Saved entries -
START
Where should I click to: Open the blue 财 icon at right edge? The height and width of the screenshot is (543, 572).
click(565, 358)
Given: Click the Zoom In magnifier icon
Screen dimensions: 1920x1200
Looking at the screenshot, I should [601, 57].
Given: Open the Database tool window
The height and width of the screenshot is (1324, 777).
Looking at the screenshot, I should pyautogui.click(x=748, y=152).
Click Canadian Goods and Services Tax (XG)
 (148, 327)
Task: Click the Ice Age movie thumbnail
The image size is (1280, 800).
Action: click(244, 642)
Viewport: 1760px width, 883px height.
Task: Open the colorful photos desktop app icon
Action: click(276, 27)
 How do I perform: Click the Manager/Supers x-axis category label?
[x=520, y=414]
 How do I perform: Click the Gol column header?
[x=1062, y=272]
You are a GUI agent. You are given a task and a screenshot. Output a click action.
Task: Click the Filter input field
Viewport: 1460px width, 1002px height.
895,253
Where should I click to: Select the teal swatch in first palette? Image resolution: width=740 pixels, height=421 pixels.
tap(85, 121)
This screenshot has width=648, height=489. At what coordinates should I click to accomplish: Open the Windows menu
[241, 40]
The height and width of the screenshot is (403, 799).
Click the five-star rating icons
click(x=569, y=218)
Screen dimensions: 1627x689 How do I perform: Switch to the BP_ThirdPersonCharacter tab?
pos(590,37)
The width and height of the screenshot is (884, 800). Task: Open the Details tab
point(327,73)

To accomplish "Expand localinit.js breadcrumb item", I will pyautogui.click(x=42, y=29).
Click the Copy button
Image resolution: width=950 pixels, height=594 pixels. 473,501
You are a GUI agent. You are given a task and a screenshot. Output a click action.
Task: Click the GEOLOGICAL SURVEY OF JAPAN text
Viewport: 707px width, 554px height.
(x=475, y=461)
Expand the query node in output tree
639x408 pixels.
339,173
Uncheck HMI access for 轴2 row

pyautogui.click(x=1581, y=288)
END
Retype the lines from the one containing "Task: Click the Ice Age movie thumbnail" through the end of the saved entries, keeping every character unchanged.

Solution -
Task: Click the Ice Age movie thumbnail
The image size is (1280, 800).
Action: click(244, 642)
Viewport: 1760px width, 883px height.
Task: Open the colorful photos desktop app icon
Action: click(276, 27)
 How do I perform: Click the Manager/Supers x-axis category label?
[x=520, y=414]
 How do I perform: Click the Gol column header?
[x=1062, y=272]
You are a GUI agent. You are given a task and a screenshot. Output a click action.
Task: Click the Filter input field
Viewport: 1460px width, 1002px height.
895,253
Where should I click to: Select the teal swatch in first palette? Image resolution: width=740 pixels, height=421 pixels.
tap(85, 121)
This screenshot has width=648, height=489. At what coordinates should I click to accomplish: Open the Windows menu
[241, 40]
The height and width of the screenshot is (403, 799).
Click the five-star rating icons
click(x=569, y=218)
Screen dimensions: 1627x689 How do I perform: Switch to the BP_ThirdPersonCharacter tab?
pos(590,37)
The width and height of the screenshot is (884, 800). Task: Open the Details tab
point(327,73)

To accomplish "Expand localinit.js breadcrumb item", I will pyautogui.click(x=42, y=29).
Click the Copy button
Image resolution: width=950 pixels, height=594 pixels. 473,501
You are a GUI agent. You are given a task and a screenshot. Output a click action.
Task: Click the GEOLOGICAL SURVEY OF JAPAN text
Viewport: 707px width, 554px height.
(x=475, y=461)
Expand the query node in output tree
639x408 pixels.
339,173
Uncheck HMI access for 轴2 row

pyautogui.click(x=1581, y=288)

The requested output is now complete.